Man Ray had arrived in Paris in 1921, welcomed by his friend and fellow-Dadaist Marcel Duchamp, who found lodgings for him and started to introduce him into the liveliest and most radical artistic and literary circles. Man Ray thrived in this new environment and the following few years saw a remarkable output of highly inventive and compelling artistic statements from this protean, cross-media, category-denying artist and provocateur. The following year, Man Ray met the beguiling artiste, artist, and artist’s model who went by the name Kiki. They became lovers, and she became his muse, the inspiration for and subject of a number of his most memorable images, notably Le Violon d’Ingres of 1924.

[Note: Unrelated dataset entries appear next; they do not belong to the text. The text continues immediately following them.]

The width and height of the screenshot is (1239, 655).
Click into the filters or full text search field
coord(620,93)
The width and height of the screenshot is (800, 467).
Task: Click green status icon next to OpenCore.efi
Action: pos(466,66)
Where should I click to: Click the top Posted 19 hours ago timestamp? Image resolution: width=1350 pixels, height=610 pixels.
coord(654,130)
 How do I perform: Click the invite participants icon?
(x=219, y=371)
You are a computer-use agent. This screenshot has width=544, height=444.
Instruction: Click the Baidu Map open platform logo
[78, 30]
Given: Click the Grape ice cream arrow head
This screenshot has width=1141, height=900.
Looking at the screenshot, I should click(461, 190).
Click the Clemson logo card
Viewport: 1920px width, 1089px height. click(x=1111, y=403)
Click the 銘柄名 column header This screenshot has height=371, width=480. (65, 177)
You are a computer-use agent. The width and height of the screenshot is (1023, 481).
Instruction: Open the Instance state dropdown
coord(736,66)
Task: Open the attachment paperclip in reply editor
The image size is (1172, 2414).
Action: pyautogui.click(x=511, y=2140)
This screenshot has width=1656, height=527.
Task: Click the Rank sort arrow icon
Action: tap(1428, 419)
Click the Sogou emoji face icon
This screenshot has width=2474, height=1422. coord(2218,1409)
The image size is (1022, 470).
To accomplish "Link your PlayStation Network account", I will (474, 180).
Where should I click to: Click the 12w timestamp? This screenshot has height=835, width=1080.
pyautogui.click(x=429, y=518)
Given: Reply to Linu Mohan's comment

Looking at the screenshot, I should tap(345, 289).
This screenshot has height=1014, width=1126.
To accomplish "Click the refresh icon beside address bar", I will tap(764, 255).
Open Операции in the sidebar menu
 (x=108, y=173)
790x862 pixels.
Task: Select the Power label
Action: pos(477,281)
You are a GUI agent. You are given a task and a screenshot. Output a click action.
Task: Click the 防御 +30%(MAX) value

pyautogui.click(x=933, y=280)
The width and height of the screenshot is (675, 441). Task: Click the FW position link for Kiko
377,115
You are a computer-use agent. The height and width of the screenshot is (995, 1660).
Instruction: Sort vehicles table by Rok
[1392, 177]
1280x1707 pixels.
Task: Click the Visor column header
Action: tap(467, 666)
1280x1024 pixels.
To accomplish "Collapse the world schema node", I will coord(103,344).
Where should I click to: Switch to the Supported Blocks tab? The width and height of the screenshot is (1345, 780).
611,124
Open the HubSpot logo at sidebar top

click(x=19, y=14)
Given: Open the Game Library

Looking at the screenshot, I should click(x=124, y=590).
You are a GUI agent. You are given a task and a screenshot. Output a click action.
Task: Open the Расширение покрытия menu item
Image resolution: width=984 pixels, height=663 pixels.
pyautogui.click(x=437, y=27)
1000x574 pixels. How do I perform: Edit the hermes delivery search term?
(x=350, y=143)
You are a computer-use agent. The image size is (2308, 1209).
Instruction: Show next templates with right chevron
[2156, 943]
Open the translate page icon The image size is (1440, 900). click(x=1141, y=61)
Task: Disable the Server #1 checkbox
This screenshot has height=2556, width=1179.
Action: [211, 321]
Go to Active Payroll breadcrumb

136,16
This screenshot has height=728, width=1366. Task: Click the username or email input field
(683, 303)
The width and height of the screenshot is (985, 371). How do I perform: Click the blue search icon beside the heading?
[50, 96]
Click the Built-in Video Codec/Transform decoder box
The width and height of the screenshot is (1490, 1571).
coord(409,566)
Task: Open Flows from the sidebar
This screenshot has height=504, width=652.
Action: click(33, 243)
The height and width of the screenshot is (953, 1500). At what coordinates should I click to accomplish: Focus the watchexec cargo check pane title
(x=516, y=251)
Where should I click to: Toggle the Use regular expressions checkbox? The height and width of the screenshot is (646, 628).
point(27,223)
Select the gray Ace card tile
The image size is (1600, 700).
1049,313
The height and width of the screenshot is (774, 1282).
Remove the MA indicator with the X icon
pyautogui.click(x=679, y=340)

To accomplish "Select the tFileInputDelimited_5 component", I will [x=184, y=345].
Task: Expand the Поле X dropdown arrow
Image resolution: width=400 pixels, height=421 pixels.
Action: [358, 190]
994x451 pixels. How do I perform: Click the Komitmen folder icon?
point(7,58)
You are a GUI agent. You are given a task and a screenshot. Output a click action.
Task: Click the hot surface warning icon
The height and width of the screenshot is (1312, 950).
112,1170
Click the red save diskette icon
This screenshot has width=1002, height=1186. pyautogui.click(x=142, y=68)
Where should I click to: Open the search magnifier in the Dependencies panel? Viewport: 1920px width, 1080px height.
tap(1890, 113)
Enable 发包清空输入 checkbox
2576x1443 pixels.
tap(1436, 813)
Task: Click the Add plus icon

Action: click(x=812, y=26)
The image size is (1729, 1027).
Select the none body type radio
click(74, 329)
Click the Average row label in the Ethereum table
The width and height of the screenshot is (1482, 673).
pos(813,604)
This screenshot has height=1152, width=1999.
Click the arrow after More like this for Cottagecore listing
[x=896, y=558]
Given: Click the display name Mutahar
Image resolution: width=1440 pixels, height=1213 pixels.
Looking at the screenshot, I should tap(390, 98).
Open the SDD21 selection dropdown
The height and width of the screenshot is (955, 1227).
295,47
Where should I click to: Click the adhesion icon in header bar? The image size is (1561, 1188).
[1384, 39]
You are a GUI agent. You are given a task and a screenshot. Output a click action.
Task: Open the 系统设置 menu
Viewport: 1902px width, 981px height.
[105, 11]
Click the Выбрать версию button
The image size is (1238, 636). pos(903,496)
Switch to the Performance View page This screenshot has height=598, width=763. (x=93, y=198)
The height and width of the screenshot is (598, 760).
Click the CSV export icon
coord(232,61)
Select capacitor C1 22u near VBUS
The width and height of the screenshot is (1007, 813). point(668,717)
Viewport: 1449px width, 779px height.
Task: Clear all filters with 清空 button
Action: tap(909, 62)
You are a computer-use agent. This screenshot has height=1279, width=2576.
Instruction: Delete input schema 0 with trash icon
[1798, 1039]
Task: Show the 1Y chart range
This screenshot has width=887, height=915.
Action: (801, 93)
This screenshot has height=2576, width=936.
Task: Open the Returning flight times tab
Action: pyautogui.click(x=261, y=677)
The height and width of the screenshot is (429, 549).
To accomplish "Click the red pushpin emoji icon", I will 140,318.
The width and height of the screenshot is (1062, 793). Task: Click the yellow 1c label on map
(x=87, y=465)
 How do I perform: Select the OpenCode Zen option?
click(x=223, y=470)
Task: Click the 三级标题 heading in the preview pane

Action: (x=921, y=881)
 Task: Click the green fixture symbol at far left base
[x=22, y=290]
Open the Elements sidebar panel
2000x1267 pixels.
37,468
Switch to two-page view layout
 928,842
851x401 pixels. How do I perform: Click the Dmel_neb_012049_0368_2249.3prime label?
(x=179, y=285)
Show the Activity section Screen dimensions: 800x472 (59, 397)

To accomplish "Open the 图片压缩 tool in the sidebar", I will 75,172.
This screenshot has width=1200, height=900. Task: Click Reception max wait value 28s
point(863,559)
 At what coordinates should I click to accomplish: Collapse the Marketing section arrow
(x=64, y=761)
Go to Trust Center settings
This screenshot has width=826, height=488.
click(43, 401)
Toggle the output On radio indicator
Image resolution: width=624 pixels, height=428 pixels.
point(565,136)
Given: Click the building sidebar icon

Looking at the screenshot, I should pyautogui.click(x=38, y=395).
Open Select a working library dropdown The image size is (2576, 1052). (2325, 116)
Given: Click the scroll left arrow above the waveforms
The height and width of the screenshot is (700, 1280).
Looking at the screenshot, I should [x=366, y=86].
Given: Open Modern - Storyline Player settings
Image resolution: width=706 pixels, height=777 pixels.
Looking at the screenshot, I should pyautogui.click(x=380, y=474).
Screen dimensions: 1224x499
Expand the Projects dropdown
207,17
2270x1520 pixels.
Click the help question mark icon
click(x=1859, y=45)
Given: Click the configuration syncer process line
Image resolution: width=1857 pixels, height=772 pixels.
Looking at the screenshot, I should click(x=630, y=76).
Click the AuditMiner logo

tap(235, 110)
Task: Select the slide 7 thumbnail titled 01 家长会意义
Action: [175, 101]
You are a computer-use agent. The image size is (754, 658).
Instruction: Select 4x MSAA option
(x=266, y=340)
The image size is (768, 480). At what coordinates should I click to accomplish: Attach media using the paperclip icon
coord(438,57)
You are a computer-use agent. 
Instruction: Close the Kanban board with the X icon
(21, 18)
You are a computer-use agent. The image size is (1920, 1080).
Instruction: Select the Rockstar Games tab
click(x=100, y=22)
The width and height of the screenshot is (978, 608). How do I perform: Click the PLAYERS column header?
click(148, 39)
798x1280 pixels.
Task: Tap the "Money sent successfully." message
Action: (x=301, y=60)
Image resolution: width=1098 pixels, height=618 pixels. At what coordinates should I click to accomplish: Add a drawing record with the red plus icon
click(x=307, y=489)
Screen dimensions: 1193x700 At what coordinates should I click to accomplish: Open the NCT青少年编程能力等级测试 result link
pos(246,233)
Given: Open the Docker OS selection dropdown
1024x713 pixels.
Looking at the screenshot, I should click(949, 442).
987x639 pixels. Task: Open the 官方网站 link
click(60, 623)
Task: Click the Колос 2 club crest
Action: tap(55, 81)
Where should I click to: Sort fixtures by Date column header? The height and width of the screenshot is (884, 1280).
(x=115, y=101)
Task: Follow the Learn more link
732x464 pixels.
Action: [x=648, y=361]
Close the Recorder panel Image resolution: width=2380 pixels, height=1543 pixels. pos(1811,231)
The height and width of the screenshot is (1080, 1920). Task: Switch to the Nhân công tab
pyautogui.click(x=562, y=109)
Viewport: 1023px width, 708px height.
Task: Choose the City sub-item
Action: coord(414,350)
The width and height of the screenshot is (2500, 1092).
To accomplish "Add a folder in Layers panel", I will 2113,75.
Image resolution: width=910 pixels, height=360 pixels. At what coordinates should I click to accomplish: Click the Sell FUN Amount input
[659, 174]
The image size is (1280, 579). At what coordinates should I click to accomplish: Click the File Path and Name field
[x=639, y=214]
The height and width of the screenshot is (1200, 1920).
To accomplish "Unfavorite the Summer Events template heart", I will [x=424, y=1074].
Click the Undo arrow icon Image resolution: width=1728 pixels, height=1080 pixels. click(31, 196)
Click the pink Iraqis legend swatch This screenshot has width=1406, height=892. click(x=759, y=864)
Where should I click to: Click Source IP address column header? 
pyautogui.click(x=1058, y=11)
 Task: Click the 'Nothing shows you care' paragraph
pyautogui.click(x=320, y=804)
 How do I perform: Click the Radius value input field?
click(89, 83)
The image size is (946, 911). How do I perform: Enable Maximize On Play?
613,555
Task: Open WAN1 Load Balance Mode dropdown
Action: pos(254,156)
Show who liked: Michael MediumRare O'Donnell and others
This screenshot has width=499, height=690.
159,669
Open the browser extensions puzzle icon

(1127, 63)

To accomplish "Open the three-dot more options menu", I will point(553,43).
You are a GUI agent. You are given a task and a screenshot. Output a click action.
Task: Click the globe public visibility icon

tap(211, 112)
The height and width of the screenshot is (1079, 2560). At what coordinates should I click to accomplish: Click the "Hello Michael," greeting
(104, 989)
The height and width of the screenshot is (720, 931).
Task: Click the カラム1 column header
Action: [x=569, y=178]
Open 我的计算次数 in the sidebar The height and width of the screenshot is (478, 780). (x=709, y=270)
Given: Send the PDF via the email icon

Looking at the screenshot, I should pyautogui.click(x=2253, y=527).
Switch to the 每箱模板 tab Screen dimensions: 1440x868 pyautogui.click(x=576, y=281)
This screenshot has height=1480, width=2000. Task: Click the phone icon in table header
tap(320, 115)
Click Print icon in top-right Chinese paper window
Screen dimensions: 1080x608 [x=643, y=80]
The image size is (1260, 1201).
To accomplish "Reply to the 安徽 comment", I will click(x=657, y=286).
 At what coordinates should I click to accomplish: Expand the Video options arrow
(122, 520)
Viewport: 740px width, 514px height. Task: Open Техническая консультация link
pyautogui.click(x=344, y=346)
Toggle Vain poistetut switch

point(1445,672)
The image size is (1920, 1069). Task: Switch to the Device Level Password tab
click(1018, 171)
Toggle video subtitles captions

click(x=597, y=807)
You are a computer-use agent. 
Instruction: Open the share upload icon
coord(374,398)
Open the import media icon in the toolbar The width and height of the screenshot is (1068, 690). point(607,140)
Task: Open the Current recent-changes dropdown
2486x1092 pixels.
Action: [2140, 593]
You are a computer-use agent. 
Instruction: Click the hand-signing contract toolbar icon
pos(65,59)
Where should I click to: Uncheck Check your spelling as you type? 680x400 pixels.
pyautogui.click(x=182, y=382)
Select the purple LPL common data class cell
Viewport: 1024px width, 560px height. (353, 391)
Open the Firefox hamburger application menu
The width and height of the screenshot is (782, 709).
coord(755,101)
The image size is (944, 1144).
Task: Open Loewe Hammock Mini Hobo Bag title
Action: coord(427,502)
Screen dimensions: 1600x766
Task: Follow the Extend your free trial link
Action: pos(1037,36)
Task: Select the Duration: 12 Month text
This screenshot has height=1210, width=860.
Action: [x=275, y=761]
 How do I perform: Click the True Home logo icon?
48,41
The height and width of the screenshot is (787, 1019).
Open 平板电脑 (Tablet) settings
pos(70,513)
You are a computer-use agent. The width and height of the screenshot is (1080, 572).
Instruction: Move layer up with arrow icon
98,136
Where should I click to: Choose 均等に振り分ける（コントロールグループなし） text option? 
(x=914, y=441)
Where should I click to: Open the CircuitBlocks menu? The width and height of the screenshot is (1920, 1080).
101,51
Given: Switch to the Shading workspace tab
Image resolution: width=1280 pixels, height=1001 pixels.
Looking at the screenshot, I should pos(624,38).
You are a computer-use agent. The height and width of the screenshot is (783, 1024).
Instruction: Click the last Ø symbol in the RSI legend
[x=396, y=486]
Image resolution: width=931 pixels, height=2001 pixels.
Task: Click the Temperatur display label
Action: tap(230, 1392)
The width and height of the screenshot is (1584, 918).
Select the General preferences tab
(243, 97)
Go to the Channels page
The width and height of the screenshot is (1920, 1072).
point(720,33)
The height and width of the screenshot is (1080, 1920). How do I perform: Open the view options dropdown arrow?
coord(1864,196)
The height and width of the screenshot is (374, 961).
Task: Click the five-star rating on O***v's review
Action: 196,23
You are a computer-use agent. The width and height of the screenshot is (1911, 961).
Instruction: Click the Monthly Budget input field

No amount of analysis can unravel the sensual, tantalising, mysterious aura of this unforgettable image that works on multiple levels. It is already, in its title, a teasing play on words; it is a Dadaist conjurer’s scrambling of possibilities without answers. It simultaneously seduces and disturbs, echoing the gracious odalisque of Ingres in a revolutionary way through the sleight-of-hand of photography as it hovers between credible document and impossible vision.
The present print has stories to tell, by virtue of its material characteristics and of its provenance. This print was made, as was typical of Man Ray, from a copy negative of a definitive master print; and we should note that the master print itself may well also have been printed from a copy negative. It is instructive to consider the steps by which Man Ray evolved his definitive iteration on paper of the visual idea for Le Violon d’Ingres that he had conceived in his imagination.
A version of Le Violon d’Ingres is in the collection of the Centre Pompidou, Paris. It had belonged to André Breton. It is sharper than the version that Man Ray regarded as definitive, suggesting it was made from the original negative. It is also distinctive in having the f-holes painted on by hand. Man Ray went on to make another, significantly enlarged print, adding the f-holes not by hand but by printing them directly through a stencil laid over the print – effectively by his Rayograph process. It was this print, characterised by a subtle, transformative softness and by the deliberate absence of any visible hand work, that Man Ray ceded to his committed collector friends Rosalind Gersten Jacobs and Melvin Jacobs in 1962. This print set a new world record for the artist and for any work in the medium when it came to auction last year from the Jacobs estate (Christie’s, New York, 14 May 2022, lot 615). It was this print – signed and dated 1924 – that Man Ray used as the master for the 1971 edition of eight, from which the present print is one of three artist’s proofs. It is monogrammed and inscribed to that effect ‘E.A.’ by Man Ray.
The very existence of this precious edition of Man Ray’s masterwork owes much to the commitment of Italian collector and gallerist Arturo Schwartz, who emerged as a great champion of Dada and Surrealist art, and whose name features as the first line in the work’s comprehensive provenance. Already in the 1950s Schwartz was befriending and promoting these important movements at a time when they were somewhat overshadowed by a new wave of Avant-Garde art. He befriended and worked closely with key artist, notably Duchamp and Man Ray, organising exhibitions, beating the drum for this eternally radical art and sponsoring such initiatives as the creation of editions of significant works, such as Le Violon d’Ingres.